Stored data
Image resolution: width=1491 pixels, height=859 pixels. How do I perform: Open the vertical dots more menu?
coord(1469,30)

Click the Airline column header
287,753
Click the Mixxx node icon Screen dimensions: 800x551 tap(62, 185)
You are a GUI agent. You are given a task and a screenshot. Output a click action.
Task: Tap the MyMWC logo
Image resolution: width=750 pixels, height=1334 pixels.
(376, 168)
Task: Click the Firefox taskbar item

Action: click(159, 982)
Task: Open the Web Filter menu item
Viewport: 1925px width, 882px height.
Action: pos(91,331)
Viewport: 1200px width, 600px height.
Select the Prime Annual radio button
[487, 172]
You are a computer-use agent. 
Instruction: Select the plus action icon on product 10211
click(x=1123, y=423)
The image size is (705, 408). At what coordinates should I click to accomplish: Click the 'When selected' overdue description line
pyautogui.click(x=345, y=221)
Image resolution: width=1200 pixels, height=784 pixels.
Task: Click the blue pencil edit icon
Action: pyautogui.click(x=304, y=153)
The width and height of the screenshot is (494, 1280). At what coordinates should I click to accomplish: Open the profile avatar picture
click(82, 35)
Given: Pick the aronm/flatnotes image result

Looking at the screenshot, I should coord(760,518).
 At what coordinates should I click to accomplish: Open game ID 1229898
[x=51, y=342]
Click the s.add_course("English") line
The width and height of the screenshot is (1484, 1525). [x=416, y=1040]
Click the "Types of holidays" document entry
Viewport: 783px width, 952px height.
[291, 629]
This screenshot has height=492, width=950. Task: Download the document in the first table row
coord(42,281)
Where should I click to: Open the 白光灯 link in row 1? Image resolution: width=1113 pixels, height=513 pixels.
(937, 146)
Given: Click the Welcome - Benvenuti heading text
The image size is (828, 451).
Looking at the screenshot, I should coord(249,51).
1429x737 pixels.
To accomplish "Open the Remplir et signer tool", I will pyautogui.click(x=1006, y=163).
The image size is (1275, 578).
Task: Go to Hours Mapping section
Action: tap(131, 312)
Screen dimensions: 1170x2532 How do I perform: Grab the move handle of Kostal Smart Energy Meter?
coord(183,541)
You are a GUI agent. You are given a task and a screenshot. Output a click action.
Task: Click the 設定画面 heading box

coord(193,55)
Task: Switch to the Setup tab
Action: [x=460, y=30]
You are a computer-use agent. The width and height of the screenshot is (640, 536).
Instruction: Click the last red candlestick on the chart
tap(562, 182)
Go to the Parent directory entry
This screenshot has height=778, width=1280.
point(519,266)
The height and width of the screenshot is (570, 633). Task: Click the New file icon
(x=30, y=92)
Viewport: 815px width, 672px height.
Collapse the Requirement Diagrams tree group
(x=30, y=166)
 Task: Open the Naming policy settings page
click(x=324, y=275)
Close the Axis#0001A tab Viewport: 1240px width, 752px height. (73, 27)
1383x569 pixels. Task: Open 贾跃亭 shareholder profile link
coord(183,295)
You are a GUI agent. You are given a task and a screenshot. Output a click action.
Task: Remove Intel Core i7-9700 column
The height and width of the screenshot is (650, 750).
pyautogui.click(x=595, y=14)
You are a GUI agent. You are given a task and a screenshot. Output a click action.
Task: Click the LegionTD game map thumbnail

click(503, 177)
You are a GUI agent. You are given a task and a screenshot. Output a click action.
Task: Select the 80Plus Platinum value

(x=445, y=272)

__What is needed__
Single out each line of the records above with the string "computer" in it, and copy it.

__Solution to this exercise__
You are a computer-use agent. 
You are a computer-use agent. The width and height of the screenshot is (640, 536).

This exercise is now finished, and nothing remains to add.